This is not only good business practice, it acknowledges the less-than-happy truth that the failure of the first development effort led inevitably to heightened concern and lower confidence. We understand that it is your money we are spending to build ZIMS, and we are eager to regain your confidence. The ISIS staff perspective is that the new ZIMS development is going very well at this still-early stage.

In the next couple of weeks, Info-Tech’s team will be looking carefully at the processes we’ve been using as well as the results so far. ISIS Trustees have established concise criteria for this review:

1. Were Sprint 1 and Sprint 2 completed on time as scheduled?
2. Is Sprint 3 expected to be completed as per the schedule?
3. Has the established scope for each milestone been met or exceeded? (Scope = the number of screens planned, the amount of actual code-writing done as per the schedule.)
4. Do all project risks have a valid mitigation strategy in place?
5. Do the processes that are deemed broken or unstable have a valid mitigation strategy in place?
6. Are there any communications gaps between offshore and onshore teams that seriously affect the project?
7. Has adequate time been scheduled for fixing identified bugs in subsequent Sprint schedules to ensure that bugs do not accumulate over time in such a way as to disrupt future sprint schedules?
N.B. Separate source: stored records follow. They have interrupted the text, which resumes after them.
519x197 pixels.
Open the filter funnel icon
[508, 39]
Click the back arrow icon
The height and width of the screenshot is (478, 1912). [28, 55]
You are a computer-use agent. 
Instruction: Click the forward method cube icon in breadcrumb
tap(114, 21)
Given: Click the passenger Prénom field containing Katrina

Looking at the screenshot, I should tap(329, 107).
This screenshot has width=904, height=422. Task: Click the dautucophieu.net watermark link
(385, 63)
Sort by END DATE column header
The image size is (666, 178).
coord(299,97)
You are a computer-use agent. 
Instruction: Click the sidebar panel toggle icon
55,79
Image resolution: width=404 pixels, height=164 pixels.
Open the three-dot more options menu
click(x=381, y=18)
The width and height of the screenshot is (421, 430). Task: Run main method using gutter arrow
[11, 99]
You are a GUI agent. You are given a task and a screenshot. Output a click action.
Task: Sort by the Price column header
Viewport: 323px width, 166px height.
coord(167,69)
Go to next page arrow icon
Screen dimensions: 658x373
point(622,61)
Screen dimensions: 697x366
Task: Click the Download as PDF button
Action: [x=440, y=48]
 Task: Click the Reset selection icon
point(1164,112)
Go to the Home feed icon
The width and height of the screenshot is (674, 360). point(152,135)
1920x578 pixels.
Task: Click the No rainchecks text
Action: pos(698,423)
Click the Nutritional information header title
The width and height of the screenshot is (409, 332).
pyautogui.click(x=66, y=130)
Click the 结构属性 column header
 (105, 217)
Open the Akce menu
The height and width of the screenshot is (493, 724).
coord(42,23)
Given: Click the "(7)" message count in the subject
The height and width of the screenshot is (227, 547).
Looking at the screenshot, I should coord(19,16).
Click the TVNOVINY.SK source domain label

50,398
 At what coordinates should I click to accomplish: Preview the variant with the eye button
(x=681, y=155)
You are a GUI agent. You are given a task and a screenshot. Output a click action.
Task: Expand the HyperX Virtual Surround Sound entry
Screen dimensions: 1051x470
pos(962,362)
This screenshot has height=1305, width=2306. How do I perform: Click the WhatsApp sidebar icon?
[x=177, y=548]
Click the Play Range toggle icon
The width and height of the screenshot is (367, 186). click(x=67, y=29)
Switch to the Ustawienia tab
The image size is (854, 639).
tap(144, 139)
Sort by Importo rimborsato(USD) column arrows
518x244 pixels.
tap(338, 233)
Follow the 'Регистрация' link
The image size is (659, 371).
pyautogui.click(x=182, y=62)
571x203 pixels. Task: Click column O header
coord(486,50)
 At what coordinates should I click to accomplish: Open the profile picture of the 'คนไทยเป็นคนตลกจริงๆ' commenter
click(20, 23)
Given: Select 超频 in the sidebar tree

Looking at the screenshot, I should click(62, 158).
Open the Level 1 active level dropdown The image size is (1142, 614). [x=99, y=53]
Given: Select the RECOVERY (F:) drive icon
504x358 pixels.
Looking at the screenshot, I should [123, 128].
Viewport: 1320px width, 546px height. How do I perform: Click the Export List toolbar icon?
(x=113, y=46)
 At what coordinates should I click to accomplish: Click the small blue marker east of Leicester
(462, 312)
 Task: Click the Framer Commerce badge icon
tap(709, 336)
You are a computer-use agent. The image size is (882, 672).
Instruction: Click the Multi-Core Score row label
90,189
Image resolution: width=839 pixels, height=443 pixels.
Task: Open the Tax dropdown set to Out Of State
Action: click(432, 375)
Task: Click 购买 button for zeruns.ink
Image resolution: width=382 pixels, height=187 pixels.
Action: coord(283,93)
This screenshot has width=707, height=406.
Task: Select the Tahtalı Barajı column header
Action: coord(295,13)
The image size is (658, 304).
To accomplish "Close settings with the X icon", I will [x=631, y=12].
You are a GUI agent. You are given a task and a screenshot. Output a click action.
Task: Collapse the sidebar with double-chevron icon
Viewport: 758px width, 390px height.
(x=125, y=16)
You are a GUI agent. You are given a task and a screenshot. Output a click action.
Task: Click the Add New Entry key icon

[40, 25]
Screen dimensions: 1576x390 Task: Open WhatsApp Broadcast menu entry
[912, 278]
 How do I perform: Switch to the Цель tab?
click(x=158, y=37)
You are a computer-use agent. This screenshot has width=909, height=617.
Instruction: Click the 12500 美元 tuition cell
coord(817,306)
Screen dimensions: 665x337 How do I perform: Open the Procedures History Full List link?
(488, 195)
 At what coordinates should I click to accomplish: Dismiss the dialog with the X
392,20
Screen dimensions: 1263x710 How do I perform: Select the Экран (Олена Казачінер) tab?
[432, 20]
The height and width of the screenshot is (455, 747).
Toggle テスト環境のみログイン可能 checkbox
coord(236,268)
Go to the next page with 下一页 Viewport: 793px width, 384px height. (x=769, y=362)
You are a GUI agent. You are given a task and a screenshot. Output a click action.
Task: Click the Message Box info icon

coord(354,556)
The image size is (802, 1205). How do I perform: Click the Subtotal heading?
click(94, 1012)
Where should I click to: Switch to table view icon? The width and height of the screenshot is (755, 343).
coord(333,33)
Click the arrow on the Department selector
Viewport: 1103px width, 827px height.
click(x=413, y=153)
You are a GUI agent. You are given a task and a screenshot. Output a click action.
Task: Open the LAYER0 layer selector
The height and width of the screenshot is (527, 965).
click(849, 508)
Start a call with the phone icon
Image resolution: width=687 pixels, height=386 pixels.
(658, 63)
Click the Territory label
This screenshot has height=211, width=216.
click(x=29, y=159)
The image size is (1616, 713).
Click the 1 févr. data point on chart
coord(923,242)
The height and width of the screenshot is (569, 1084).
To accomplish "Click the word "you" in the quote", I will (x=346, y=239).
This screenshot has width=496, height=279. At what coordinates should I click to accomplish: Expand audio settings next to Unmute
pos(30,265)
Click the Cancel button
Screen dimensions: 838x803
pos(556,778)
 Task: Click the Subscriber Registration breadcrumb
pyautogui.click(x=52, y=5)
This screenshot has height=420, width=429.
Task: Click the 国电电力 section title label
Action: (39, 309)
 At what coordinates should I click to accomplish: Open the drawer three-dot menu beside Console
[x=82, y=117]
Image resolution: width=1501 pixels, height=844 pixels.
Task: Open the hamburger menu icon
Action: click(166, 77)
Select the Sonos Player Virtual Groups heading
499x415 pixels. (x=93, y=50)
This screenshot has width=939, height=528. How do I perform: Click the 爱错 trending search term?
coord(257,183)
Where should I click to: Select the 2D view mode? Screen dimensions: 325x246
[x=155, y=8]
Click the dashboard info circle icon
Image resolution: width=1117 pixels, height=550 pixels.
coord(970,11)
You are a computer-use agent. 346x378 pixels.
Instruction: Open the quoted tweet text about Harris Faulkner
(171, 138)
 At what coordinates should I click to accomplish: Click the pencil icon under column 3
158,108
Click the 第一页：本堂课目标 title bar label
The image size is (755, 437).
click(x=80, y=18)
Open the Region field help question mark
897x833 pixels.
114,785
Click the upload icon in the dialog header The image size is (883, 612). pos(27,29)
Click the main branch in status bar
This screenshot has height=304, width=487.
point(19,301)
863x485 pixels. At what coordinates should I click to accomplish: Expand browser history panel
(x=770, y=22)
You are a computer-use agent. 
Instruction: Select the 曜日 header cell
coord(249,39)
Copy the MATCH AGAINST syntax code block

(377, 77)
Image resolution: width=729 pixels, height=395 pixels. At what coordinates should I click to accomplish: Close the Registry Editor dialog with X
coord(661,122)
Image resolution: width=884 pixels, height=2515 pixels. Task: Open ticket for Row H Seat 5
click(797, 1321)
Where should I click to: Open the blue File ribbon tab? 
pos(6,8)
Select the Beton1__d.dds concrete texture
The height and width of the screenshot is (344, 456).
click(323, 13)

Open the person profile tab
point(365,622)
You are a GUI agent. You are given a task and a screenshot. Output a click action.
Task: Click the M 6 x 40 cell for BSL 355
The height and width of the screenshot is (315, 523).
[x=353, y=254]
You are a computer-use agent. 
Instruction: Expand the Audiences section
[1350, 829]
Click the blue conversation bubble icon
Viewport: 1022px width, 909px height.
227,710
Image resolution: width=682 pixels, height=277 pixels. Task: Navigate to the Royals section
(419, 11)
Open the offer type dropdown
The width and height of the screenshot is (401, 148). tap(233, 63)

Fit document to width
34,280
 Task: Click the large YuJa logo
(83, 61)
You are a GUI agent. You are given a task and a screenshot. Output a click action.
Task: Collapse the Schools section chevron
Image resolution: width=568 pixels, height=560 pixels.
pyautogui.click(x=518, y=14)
This is a very good moment for an external review because the first three sprints are mostly the “boring” part of ZIMS – screens that display things like institution street addresses and staff contact information and taxonomic references. Sprint 3 begins in two weeks, focusing on screens with similarly routine information like enclosure names and dimensions, water pump manufacturer names, and the like.

On the other hand, it is during the first three sprints that the ISIS team in Minnesota is building most of the ~150 re-usable screen components will appear on all of the ZIMS screens. This work is essential to the ultimate usability and success of ZIMS. All in all, it’s a good time for an objective assessment.

We will report the results of Info-Tech’s review as soon as we can!